— About this task —
Transcribe word for word the lines below from the line with "Go to the Usage page" through the line with "Click the 311", ends included.

— Dataset excerpts —
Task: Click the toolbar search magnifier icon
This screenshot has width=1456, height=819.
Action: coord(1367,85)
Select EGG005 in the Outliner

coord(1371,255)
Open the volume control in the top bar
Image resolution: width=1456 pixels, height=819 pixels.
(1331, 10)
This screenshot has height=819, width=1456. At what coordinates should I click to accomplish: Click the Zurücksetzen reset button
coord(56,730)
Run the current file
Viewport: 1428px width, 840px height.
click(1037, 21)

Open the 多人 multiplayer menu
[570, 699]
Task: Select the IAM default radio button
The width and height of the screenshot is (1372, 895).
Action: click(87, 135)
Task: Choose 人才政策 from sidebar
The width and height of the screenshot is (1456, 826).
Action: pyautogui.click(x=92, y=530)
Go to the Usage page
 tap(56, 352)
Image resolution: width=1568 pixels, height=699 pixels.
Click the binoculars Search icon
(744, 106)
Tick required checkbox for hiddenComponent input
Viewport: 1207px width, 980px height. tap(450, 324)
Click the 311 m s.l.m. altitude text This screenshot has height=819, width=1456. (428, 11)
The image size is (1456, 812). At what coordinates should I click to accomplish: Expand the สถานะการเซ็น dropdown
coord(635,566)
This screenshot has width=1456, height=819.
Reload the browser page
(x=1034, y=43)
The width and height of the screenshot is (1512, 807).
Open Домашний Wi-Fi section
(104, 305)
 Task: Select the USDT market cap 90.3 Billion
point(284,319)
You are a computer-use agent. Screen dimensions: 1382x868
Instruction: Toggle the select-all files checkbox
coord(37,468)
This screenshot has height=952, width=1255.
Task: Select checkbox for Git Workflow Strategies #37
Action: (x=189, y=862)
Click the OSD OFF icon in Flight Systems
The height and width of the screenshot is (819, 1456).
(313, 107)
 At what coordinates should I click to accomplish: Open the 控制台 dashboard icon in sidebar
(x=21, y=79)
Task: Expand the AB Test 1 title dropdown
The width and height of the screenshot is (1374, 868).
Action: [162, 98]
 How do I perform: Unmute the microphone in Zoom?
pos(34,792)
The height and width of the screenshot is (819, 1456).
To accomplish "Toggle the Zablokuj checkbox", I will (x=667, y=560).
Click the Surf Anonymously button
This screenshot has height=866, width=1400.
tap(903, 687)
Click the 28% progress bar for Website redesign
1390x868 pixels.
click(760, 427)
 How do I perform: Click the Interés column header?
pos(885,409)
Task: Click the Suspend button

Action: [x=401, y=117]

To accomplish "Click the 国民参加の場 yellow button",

— Completed exercise —
Go to the Usage page
 tap(56, 352)
Image resolution: width=1568 pixels, height=699 pixels.
Click the binoculars Search icon
(744, 106)
Tick required checkbox for hiddenComponent input
Viewport: 1207px width, 980px height. tap(450, 324)
Click the 311 m s.l.m. altitude text This screenshot has height=819, width=1456. (428, 11)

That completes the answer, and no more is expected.